Task objective –
Copies of all lines that contain "computer" are needed; take them from the data below.

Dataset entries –

· · · ·

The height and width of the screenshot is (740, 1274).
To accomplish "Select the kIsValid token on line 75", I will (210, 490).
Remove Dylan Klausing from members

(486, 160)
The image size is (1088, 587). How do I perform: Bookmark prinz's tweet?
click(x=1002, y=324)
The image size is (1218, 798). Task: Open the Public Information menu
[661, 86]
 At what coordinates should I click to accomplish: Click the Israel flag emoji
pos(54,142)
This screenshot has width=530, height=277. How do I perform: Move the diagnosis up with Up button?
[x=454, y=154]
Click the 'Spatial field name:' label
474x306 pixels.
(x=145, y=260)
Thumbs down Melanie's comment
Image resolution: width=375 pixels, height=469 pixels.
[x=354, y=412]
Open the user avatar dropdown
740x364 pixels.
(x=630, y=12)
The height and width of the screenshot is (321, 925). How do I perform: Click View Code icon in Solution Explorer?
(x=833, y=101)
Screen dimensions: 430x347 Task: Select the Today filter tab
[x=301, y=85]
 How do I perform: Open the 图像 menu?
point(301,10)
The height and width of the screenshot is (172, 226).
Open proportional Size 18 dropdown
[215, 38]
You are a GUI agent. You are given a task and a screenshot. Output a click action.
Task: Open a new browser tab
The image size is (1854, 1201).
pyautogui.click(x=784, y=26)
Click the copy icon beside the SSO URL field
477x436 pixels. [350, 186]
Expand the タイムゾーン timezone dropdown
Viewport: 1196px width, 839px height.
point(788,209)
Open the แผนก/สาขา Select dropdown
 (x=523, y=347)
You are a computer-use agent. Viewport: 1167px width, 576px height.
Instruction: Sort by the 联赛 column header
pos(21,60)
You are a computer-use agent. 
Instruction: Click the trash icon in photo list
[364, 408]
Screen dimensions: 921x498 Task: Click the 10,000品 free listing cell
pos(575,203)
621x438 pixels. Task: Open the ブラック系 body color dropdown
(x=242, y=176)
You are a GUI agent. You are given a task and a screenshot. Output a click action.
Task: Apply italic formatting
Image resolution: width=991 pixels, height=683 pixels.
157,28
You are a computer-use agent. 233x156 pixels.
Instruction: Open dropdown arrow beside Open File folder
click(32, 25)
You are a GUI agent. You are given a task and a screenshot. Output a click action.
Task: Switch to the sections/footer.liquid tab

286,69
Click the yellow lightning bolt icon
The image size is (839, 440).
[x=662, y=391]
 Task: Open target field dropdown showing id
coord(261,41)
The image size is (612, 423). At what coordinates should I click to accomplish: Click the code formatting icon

· · · ·

Answer box –
You are a computer-use agent. Viewport: 1167px width, 576px height.
You are a computer-use agent. 
You are a computer-use agent. 233x156 pixels.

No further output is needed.